FIG. 8 depicts an exemplary computing device 800, hereinafter interchangeably referred to as a computer system 800, where one or more such computing devices 800 may be used to execute the method 200 of FIG. 2. One or more components of the exemplary computing device 800 can also be used to implement the system 100, and the input capturing device 108. The following description of the computing device 800 is provided by way of example only and is not intended to be limiting.

As shown in FIG. 8, the example computing device 800 includes a processor 807 for executing software routines. Although a single processor is shown for the sake of clarity, the computing device 800 may also include a multi-processor system. The processor 807 is connected to a communication infrastructure 806 for communication with other components of the computing device 800. The communication infrastructure 806 may include, for example, a communications bus, cross-bar, or network.

The computing device 800 further includes a main memory 808, such as a random access memory (RAM), and a secondary memory 810. The secondary memory 810 may include, for example, a storage drive 812, which may be a hard disk drive, a solid state drive or a hybrid drive and/or a removable storage drive 817, which may include a magnetic tape drive, an optical disk drive, a solid state storage drive (such as a USB flash drive, a flash memory device, a solid state drive or a memory card), or the like. The removable storage drive 817 reads from and/or writes to a removable storage medium 877 in a well-known manner. The removable storage medium 877 may include magnetic tape, optical disk, nonvolatile memory storage medium, or the like, which is read by and written to by removable storage drive 817. As will be appreciated by persons skilled in the relevant art(s), the removable storage medium 877 includes a computer readable storage medium comprising stored therein computer executable program code instructions and/or data.

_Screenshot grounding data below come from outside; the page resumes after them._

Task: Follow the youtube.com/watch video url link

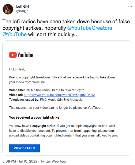Action: [x=59, y=95]
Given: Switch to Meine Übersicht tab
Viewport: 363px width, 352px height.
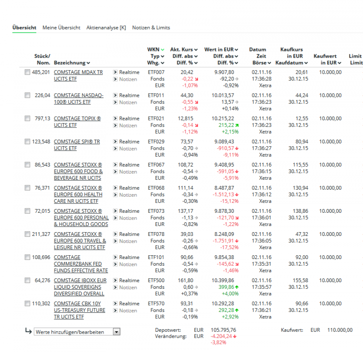Looking at the screenshot, I should (61, 27).
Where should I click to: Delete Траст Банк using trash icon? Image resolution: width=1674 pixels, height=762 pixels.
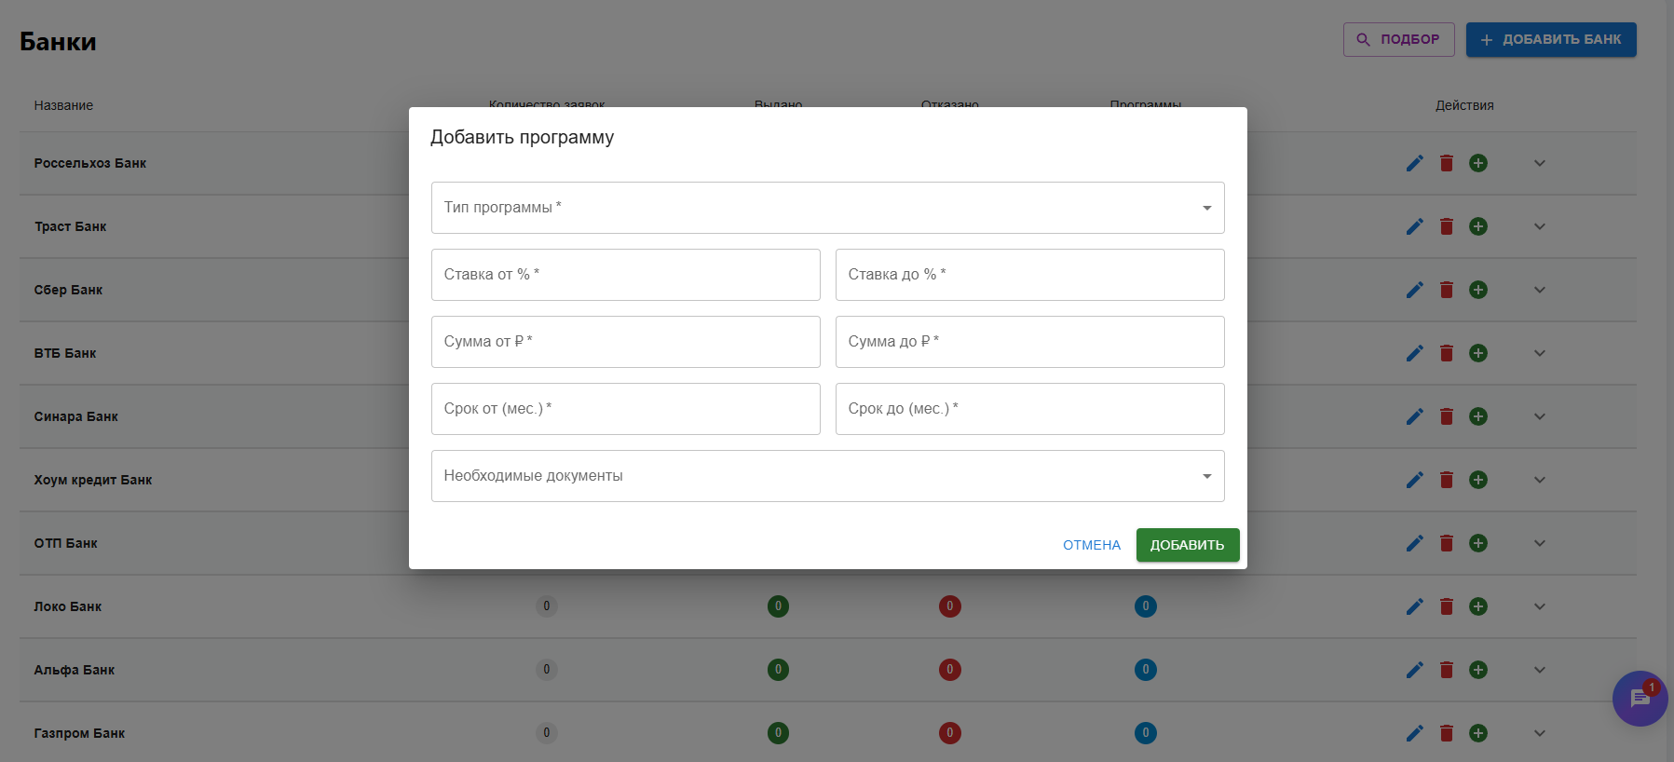[x=1446, y=226]
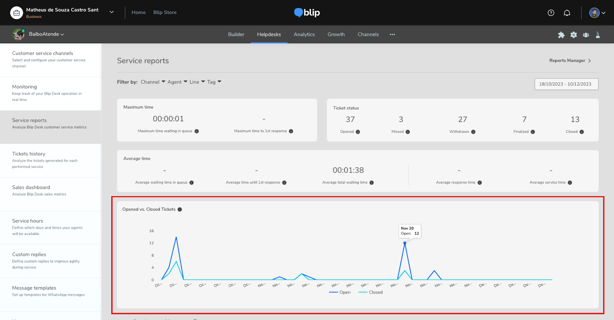Expand the Agent filter dropdown
The width and height of the screenshot is (614, 320).
click(177, 82)
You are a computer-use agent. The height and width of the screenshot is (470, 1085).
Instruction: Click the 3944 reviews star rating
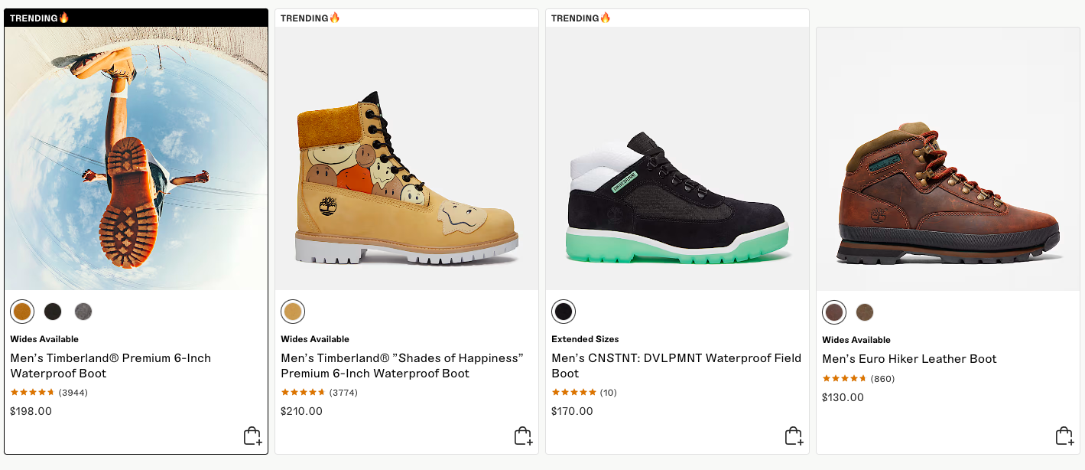pos(49,393)
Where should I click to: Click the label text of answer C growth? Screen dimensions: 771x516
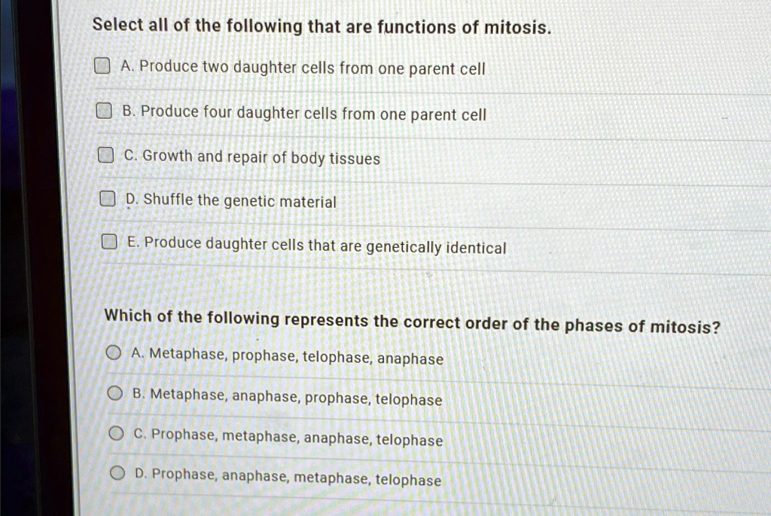click(x=252, y=158)
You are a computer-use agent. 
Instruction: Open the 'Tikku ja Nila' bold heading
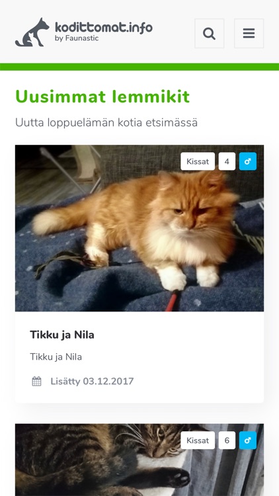coord(62,335)
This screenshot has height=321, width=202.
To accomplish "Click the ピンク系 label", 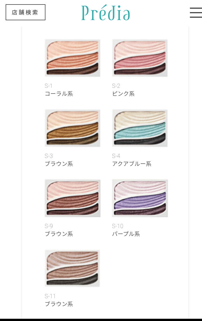I will [123, 94].
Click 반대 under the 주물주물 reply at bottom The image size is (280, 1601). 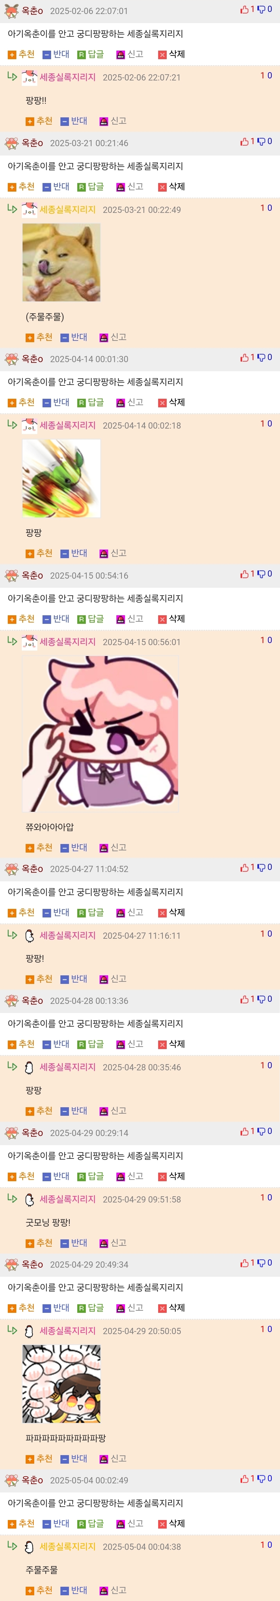74,1590
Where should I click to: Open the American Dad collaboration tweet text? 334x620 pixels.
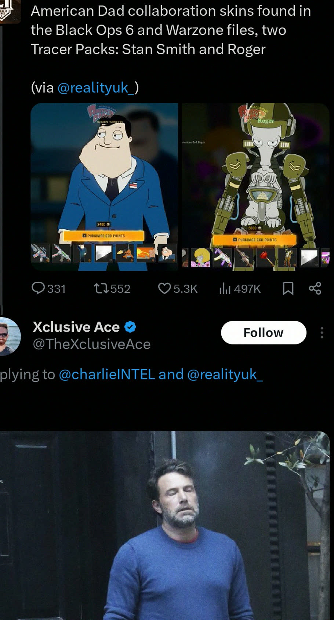tap(171, 30)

In an alternative implementation, the secondary memory 810 may additionally or alternatively include other similar means for allowing computer programs or other instructions to be loaded into the computing device 800. Such means can include, for example, a removable storage unit 822 and an interface 850. Examples of a removable storage unit 822 and interface 850 include a program cartridge and cartridge interface (such as that found in video game console devices), a removable memory chip (such as an EPROM or PROM) and associated socket, a removable solid state storage drive (such as a USB flash drive, a flash memory device, a solid state drive or a memory card), and other removable storage units 822 and interfaces 850 which allow software and data to be transferred from the removable storage unit 822 to the computer system 800.

The computing device 800 also includes at least one communication interface 827. The communication interface 827 allows software and data to be transferred between computing device 800 and external devices via a communication path 826. In various embodiments of the inventions, the communication interface 827 permits data to be transferred between the computing device 800 and a data communication network, such as a public data or private data communication network. The communication interface 827 may be used to exchange data between different computing devices 800 which such computing devices 800 form part an interconnected computer network. Examples of a communication interface 827 can include a modem, a network interface (such as an Ethernet card), a communication port (such as a serial, parallel, printer, GPIB, IEEE 1394, RJ45, USB), an antenna with associated circuitry and the like. The communication interface 827 may be wired or may be wireless. Software and data transferred via the communication interface 527 are in the form of signals which can be electronic, electromagnetic, optical or other signals capable of being received by communication interface 527. These signals are provided to the communication interface via the communication path 526.

As shown in FIG. 8, the computing device 800 further includes a display interface 802 which performs operations for rendering images to an associated display 850 and an audio interface 852 for performing operations for playing audio content via associated speaker(s) 857.

As used herein, the term “computer program product” may refer, in part, to removable storage medium 877, removable storage unit 822, a hard disk installed in storage drive 812, or a carrier wave carrying software over communication path 826 (wireless link or cable) to communication interface 827. Computer readable storage media refers to any non-transitory, non-volatile tangible storage medium that provides recorded instructions and/or data to the computing device 800 for execution and/or processing. Examples of such storage media include magnetic tape, CD-ROM, DVD, Blu-ray™ Disc, a hard disk drive, a ROM or integrated circuit, a solid state storage drive (such as a USB flash drive, a flash memory device, a solid state drive or a memory card), a hybrid drive, a magneto-optical disk, or a computer readable card such as a PCMCIA card and the like, whether or not such devices are internal or external of the computing device 800. Examples of transitory or non-tangible computer readable transmission media that may also participate in the provision of software, application programs, instructions and/or data to the computing device 800 include radio or infra-red transmission channels as well as a network connection to another computer or networked device, and the Internet or Intranets including e-mail transmissions and information recorded on Websites and the like.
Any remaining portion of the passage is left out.